Most of Beethoven’s symphonies don’t play in their entirety for the length of just the first movement of Mahler’s Third, the longest symphony in the repertoire.
This sprawling, ill-defined work, one that looks backwards and forwards in the composer’s output, presents great performing problems.
The mezzo-soprano soloist has comparatively nothing to do, the ladies’ and children’s choruses even less. The monster demands an iron grip upon its unfolding to make it succeed, and on Tuesday, opening the new Birmingham International Concert Season, it found one, in the genial, musicianly and generous conducting of Ivan Fischer.
His Budapest Festival Orchestra was on impressively top form.
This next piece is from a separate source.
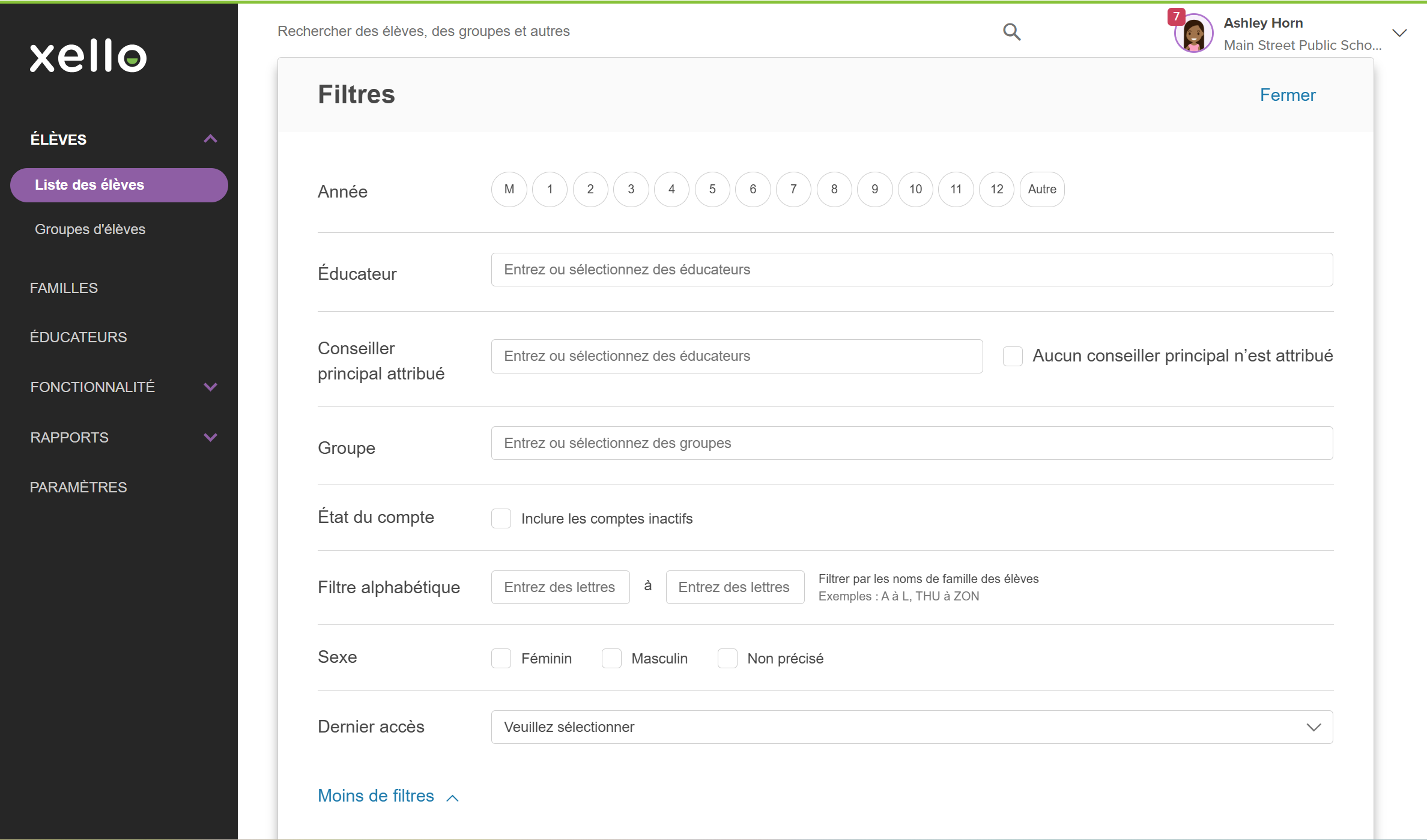Collapse the Élèves sidebar section
This screenshot has height=840, width=1427.
(x=210, y=139)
The exultant horns at the very opening roared with grandeur, and the resulting awakening of nature unwound and uncoiled with vivid expression, not least from the full-frontal cellos and basses.
Mahler’s demanding instrumental solos were confidently delivered – what a fabulous principal trombone, and such an expressive offstage posthorn soloist.
Yet every department made memorable contributions, and all the time the string section, constantly fussed at by Mahler’s scoring, provided a marvellous sonic backcloth to these Albrecht Durer-esque sketches.
Ladies of the CBS Chorus, and seniors from the CBS Youth Chorus were bright and clear, singing score-less, and Birgit Remmert sang with sustained warmth.
Only the visionary finale brought slight disappointment. I wish Fischer had gone the extra mile to deliver this rapturous outpouring at the slowest tempo possible, creating a Bernstein-like tension, which would have had us squirming for the ultimate release.
But he didn’t. Some ill-judged balances earlier on, and pragmatism here, meant that he didn’t know just what an amazing acoustic he had at his disposal.